### TEXT EXTRACT:
Software interlacing on the NES ?

Software interlacing on the NES ?
by on (#19147)
Is it possible to do software interlacing with the NES to increase its actual resolution from 256x240 to 256x480 ? I mean, since TVs exept the video signal to be interlaced at 30FPS NTSC (or 25FPS PAL) and that the NES does not interlacing and have lower resolution but higher framerate, is it possible to trick the TV to make it thing there is a interlaced signal, and typically rendering from one nametable the odd frames and the second nametable the even frame ? Is this making sense ?

by on (#19149)
The NES already tricks the TV into displaying a non-interlaced (progressive) image. I think you'd have to trick the NES into generating 263 scanlines (NTSC) every other frame if you wanted to get an interlaced image. I don't think it's possible. Even when displaying the NES on a recent TV which can't be tricked and always uses interlace, you wouldn't know which fields were which.

by on (#19151)

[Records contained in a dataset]
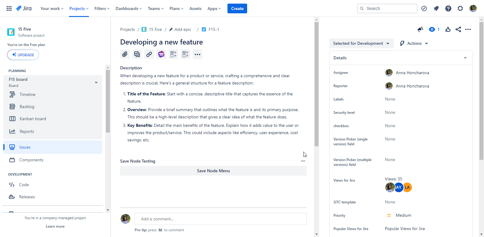Click the UPGRADE button

pyautogui.click(x=23, y=55)
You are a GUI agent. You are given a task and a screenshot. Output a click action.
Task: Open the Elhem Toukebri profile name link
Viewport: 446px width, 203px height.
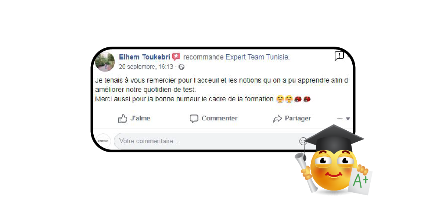(x=144, y=57)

### PROBLEM:
Please copy the stretch of the NES interlacing thread from "Is it possible to do" through "by on (#19149)" word for word.

### EXPECTED ANSWER:
Is it possible to do software interlacing with the NES to increase its actual resolution from 256x240 to 256x480 ? I mean, since TVs exept the video signal to be interlaced at 30FPS NTSC (or 25FPS PAL) and that the NES does not interlacing and have lower resolution but higher framerate, is it possible to trick the TV to make it thing there is a interlaced signal, and typically rendering from one nametable the odd frames and the second nametable the even frame ? Is this making sense ?

by on (#19149)